As our boat approached the small Skellig, I rather felt like Sir David Attenborough, the great British wildlife documentarian. For I was witnessing one of the planet’s great wildlife spectacles. The island provides vital habitat for a sensational wealth of sea birds, including gannets, guillemots, puffins, and razorbills.  Every square foot of its precipitous face teems with life.

Birds jostled and tussled, and waged a million tiny battles for precious space, food and mates. The cacophony of their cawing was matched by the shear spectacle of the site. The entire cliffside was stained white by their collective droppings: unfathomable layers guano, accumulated across the millennia. The pungent odor was indelible. Access onto the island is forbidden, as its a dedicated wildlife sanctuary.  We were close enough to be duly impressed. Our time was precious. After lingering in awe at the inspired spectacle, the captain throttles the engine toward the main attraction.

For decades Skellig Michael has captured the imagination of modern travelers, who wish to stand in the shoes of the stoical monks of Skellig Michael. Its astounding to imagine the island has for centuries supported a thriving communities of aesthetic monks. The archeological history of the island is quite extensive, with recorded history dating to at least AD 490. For it is here where 6th century monks carved out an impressive village of beehive huts some 600 feet above the Atlantic and created in this harsh environment a great centre for learning and meditation. For some six centuries monks thrived here, before moving their operation to the mainland.

As is often the case with Ireland’s early Christian sites, Great Skellig is thought to have been a place of great Druidic importance previous to its monastic heritage, though far less is known of this period of the island’s history.

Their remains an insatiable demand for visiting the islands, demand that must be carefully managed to protect this fragile built heritage. Managing the Skelligs has been a tricky and controversial operation.
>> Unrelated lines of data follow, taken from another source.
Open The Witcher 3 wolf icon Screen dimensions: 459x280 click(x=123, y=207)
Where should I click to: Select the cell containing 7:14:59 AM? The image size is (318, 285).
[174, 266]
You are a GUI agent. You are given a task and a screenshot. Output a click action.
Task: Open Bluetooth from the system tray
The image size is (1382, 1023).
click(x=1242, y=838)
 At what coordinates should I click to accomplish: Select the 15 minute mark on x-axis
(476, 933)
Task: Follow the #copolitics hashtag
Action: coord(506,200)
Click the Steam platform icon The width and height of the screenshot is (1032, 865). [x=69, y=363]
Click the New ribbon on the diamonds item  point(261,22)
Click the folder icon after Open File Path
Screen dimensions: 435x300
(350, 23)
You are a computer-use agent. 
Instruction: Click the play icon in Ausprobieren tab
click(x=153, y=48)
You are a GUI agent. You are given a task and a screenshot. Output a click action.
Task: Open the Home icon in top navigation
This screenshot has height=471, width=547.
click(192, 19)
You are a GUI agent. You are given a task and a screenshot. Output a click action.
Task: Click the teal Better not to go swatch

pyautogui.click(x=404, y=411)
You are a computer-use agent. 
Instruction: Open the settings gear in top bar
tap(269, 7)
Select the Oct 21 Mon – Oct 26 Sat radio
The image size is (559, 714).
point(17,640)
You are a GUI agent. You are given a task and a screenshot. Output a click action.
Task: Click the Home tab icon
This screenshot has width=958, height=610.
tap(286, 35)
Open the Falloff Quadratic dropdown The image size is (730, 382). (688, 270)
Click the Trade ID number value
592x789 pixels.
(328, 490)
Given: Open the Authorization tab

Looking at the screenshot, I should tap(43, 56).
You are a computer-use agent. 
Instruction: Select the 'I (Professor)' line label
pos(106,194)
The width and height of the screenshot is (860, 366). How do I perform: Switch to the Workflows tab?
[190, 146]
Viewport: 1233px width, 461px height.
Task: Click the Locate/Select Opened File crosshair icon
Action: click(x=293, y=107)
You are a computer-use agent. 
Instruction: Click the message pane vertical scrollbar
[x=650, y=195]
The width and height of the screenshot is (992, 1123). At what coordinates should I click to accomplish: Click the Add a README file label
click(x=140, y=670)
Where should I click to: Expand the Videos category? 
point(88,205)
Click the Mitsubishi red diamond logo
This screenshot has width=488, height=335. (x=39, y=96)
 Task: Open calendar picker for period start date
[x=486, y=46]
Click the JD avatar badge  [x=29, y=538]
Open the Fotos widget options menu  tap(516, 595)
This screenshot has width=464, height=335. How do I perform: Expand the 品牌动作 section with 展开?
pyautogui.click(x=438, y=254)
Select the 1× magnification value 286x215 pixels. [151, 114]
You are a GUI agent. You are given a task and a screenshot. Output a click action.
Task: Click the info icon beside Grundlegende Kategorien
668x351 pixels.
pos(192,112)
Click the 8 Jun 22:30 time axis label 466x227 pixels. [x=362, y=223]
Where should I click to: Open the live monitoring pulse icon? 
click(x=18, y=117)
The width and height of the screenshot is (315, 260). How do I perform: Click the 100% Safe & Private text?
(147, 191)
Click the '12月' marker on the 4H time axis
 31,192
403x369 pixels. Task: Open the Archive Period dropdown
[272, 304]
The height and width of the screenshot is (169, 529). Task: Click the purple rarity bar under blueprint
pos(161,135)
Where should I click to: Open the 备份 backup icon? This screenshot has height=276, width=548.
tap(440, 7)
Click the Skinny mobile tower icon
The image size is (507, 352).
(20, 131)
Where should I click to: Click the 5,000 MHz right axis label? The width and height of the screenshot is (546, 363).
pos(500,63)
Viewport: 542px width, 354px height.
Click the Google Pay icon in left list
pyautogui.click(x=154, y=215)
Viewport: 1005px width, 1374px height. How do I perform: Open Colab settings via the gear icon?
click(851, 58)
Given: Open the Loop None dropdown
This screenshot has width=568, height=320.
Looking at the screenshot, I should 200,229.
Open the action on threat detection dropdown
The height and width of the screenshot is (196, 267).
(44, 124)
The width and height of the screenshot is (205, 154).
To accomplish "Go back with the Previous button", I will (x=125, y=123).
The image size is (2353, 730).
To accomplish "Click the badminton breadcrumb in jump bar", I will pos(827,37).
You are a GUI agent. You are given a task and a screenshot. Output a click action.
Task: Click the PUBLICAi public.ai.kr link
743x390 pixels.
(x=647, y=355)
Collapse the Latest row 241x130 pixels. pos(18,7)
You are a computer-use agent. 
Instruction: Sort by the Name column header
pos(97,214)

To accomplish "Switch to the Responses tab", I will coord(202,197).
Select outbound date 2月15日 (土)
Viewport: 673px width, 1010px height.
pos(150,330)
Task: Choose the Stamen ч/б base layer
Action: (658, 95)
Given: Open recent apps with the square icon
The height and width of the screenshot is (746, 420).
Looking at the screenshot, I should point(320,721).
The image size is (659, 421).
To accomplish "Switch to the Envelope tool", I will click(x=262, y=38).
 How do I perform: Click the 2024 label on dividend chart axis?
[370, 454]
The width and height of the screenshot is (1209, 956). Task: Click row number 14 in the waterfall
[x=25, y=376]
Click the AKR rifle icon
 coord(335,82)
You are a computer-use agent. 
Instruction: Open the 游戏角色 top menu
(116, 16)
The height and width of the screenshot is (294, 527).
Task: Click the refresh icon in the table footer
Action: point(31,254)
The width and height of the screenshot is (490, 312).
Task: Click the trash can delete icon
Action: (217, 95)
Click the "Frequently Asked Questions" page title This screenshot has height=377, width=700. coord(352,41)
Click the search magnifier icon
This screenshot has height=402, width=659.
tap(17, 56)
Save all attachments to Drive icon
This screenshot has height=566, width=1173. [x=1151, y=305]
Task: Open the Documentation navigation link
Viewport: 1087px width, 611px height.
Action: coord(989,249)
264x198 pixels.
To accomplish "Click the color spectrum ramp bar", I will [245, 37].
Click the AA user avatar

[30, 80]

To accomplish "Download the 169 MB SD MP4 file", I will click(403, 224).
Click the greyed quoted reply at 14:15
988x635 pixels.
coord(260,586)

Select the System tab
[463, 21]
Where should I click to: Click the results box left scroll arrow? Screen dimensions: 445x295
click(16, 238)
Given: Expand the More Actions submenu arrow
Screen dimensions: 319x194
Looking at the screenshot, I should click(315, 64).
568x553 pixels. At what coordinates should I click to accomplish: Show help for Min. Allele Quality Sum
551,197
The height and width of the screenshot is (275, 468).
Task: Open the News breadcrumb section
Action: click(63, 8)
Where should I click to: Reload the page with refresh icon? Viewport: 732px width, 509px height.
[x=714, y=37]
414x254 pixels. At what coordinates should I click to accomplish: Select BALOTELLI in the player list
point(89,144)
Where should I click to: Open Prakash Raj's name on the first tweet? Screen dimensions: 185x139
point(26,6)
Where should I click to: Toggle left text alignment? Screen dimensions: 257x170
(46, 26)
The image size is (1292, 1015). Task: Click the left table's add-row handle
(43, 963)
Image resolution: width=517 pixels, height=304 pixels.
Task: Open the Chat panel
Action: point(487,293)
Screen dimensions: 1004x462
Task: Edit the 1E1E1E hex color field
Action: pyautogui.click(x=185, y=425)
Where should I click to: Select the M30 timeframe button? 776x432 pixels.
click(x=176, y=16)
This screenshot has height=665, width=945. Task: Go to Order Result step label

The number of visitors is highly restricted, with an estimated 14,000 people allowed onto the island each year. The season is curtailed to just a few months, during 2007 running from 15 May – 24 Sep. Only 15 boats are officially licensed to bring people to the Skelligs. Each may land only once a day during a very short season, During each day of operation there’s an Office of Public Works guide on site to oversee the visitation.

During peak summer months of July and August demand far exceeds supply. Numbers are further curtailed by the shear fact that its damn hard to impossible to land on the island during turbulent seas. Boats depart daily at 10:00 a.m. from the Port Magee pier and return for 14:30 – 15:00. While some boats are faster than others, most generally provide the same basic level of service. Visitors are allowed 2.5 hours on the rock, to climb the 580 stairs and explore the beehive oratories and walk in the footsteps of monks who occupied this craggy monastery some 1,400 years ago.

Less intrepid tourists can still gain a closeup waterside perspective of the Skelligs by joining one of the sea-based tours that sets sail daily  from the Skelligs Experience,  a cultural interpretive centre based in the nearby  Portmagee. Sailing times 15:00 hrs during summer.

County Kerry suffers from an embarrassment of natural attractions, and time constrained tourists are invariably stretched. You’d be well served to steer your way toward the Skellig Islands.   And if the weather cooperates and luck falls in your favor, you just might find yourself experiencing firsthand the crown jewel of Irish Heritage.